La exposición ‘El Itinerario de Hernán Cortés’ prima una visión colonial y racista de la llegada de los españoles a México.

Otra cosa hubiera sido empezar, por ejemplo, con el silencio. El silencio de Bernal Díaz del Castillo cuando tuvo por primera vez ante sí la visión de la gran Tenochtitlán. O, también, con la escultura en basalto de Chalchiuhtlicue, la imponente diosa del agua, la de la falda de jade, patrona de los nacimientos, no de la muerte y los sepelios. O, por el contrario, con la espada de acero forjado, perteneciente al sanguinario y belicoso Gonzalo Sandoval, siempre fiel y leal a los mandatos de Hernán Cortés en la ocupación del territorio mesoamericano, allá en el lejano siglo XVI.
El orden de los factores, indudablemente, sí es importante. Es más, es fundamental. De él depende el sentido general, la memoria que se decanta ahí adentro, en el alma y en la conciencia, o el simple sabor de boca que nos queda al final.

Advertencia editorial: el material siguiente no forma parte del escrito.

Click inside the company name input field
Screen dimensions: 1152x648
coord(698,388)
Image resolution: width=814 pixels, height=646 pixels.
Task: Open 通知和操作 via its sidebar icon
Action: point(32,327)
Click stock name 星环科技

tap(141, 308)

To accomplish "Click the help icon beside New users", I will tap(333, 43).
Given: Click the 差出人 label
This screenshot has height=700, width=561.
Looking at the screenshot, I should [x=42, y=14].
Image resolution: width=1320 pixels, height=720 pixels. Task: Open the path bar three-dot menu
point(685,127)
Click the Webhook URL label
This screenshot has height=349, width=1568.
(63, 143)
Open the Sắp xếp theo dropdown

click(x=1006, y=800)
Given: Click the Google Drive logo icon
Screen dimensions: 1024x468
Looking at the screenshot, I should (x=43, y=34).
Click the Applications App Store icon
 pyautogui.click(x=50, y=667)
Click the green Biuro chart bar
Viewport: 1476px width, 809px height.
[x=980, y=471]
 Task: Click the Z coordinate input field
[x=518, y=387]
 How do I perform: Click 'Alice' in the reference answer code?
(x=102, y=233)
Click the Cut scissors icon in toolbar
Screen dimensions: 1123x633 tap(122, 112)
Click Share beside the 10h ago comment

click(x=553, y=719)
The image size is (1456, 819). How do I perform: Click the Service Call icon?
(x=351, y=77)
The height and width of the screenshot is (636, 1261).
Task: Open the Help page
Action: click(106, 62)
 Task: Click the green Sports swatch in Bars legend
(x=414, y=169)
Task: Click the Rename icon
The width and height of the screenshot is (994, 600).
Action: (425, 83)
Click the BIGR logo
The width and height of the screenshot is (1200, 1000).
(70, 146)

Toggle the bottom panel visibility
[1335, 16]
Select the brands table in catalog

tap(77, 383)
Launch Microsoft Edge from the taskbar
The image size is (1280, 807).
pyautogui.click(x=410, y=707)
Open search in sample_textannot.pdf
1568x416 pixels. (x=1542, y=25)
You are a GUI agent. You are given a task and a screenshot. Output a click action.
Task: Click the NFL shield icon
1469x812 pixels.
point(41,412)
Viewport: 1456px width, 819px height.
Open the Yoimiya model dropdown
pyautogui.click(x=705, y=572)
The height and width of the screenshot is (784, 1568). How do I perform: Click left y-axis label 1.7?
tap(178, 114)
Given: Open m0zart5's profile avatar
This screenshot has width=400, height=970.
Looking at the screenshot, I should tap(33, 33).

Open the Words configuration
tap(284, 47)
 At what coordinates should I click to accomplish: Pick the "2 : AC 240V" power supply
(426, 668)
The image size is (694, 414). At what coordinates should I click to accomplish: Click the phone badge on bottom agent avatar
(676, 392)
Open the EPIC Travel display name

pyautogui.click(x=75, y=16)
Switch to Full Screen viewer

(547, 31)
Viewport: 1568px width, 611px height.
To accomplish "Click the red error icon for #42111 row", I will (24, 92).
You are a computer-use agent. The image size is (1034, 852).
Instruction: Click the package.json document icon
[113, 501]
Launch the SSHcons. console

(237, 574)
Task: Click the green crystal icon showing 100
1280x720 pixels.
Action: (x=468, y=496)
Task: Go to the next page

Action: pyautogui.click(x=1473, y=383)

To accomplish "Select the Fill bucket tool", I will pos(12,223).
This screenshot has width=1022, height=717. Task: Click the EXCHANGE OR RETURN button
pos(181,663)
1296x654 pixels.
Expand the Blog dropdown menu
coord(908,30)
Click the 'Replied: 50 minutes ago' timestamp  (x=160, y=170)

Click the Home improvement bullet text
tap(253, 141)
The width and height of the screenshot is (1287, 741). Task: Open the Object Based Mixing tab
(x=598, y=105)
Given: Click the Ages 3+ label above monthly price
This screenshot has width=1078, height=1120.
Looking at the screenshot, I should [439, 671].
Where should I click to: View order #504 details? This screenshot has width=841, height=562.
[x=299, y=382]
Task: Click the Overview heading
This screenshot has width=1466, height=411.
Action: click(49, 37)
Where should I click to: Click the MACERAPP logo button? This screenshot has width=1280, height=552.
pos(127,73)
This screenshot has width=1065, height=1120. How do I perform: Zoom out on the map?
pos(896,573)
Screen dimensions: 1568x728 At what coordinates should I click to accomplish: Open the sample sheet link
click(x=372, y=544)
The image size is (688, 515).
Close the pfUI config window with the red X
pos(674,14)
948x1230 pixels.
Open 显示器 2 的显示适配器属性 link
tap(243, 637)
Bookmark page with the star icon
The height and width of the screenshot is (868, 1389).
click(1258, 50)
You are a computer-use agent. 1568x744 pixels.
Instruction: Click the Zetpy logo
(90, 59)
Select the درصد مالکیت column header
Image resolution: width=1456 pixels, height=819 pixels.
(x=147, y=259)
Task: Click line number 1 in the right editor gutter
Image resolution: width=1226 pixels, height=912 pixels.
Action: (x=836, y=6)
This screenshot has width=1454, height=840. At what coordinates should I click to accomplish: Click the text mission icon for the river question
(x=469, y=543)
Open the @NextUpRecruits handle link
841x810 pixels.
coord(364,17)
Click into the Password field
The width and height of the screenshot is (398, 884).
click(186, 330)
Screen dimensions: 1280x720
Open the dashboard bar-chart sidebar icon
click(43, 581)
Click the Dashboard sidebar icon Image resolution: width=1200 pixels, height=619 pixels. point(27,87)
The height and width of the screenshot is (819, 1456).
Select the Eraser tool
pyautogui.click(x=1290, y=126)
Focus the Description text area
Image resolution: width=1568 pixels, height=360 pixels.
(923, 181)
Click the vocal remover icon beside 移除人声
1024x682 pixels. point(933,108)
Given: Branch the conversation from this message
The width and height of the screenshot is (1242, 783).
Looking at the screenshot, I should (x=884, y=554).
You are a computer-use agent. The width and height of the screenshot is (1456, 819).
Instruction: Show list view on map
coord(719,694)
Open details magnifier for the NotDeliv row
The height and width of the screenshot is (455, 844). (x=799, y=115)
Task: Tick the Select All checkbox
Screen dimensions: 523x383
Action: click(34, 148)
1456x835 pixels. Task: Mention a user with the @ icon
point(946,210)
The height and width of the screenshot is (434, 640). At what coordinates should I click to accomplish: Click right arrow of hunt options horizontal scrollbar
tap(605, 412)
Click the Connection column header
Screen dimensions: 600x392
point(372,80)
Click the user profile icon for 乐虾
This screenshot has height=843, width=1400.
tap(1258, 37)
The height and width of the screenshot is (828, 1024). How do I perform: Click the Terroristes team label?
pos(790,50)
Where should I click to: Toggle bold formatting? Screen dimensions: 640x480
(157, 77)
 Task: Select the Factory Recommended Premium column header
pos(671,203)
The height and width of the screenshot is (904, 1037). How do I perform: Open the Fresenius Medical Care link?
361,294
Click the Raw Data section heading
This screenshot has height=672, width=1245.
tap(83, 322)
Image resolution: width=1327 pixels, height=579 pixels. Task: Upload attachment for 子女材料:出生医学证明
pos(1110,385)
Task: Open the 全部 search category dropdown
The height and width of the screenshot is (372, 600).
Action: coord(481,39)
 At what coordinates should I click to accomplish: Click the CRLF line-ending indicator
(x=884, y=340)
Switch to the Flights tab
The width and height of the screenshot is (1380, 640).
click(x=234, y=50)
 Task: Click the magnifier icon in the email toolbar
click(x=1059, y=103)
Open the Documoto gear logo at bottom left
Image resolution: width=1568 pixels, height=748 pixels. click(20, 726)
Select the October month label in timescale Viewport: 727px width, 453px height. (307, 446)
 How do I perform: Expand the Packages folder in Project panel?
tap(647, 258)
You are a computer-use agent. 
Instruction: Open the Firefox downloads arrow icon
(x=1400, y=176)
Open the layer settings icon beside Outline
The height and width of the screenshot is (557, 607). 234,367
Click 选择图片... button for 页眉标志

Eso es lo que pensé, es lo que sentí al recorrer la magna exposición divulgativa El Itinerario de Hernán Cortés, inaugurada recientemente en el Centro de Exposiciones Arte Canal de la Comunidad de Madrid.
Dispuestas de un modo estrictamente lineal, tanto desde el punto de vista espacial como temporal, más de cuatrocientas piezas procedentes de museos y colecciones españolas y mexicanas, públicas y privadas, guían al visitante a lo largo de la trayectoria del conquistador, desde su primera juventud en su tierra extremeña natal hasta los remotos y exóticos confines del México de antaño (claro, desde el punto de vista peninsular), transformado tras la conquista en el próspero Virreinato de la Nueva España y en baluarte, acorde a lo que rezan los paneles expositivos, de la actual civilización global.
Todo ello enmarcado en la tesis argumentativa presentada en la primera sala de que, acorde siempre a lo que enuncia uno de los paneles ahí dispuestos, “el hombre es un animal colonizador”. Qué bueno, me dije yo en ese preciso instante, que subsista todavía un lenguaje sexista, al eximirme y liberarme como mujer de toda responsabilidad ética e histórica ante todo agravio… Pero no, en realidad es imposible escabullirse y quedarse impasible.
No me topé con ellos, pero me imagino perfectamente un flujo interminable de grupos escolares visitando la exposición que se prolongará hasta bien entrada la primavera; niños y niñas en edad de aprendizaje, nacionales y migrantes residentes y escolarizados en España, procedentes de las antiguas colonias europeas en África o América, asomándose a esta gran ventana de la historia y exclamando a cada paso admiraciones tales como “¡uau, qué crack ese Cortés!”, sin saber que hoy en día matan por la droga como antaño por el oro.
Y es que la construcción de la narrativa histórica desde la exaltación de personajes convertidos en excelsos, audaces, extraordinarios, iluminados, brillantes, inconmensurables y adulados héroes tiene esa gran ventaja para los formadores conductistas de las grandes verdades y/o ese gran riesgo para los que buscan otras preguntas y otras respuestas: se adhiere fácilmente en la corteza cerebral, tatuando la memoria, el conocimiento y, también, las ideologías transmitidas, aprendidas, repetidas, reproducidas a lo largo de los siglos, sin interrogantes, sin arrepentimientos, sin cuestionamientos, sin un ápice de movimiento.
No en vano, como advierte el historiador Matthew Restall, la construcción del mito de Hernán Cortés (hombre que supo transcender su orígenes de hidalgo rural, forjarse en sus andanzas un carácter resuelto, ganarse los favores de mercantes y cortesanos, atravesar bravíos mares y someter al más grande imperio de aquellas nuevas tierras) está íntimamente vinculada con la del mito de la superioridad española/europea y, a su vez, con las ideologías racistas que sustentaron y legitimaron la expansión colonial.
Que los españoles opten por montar una exposición de este calibre en su ciudad capital es –aunque decepcionante– en cierto sentido comprensible. Lo que, sin embargo, sí causa prurito, incomodidad, ruido, inquietud, asombro es que las instituciones mexicanas, tutelares de la cultura y la memoria histórica, se presten a ello. ¿Por qué?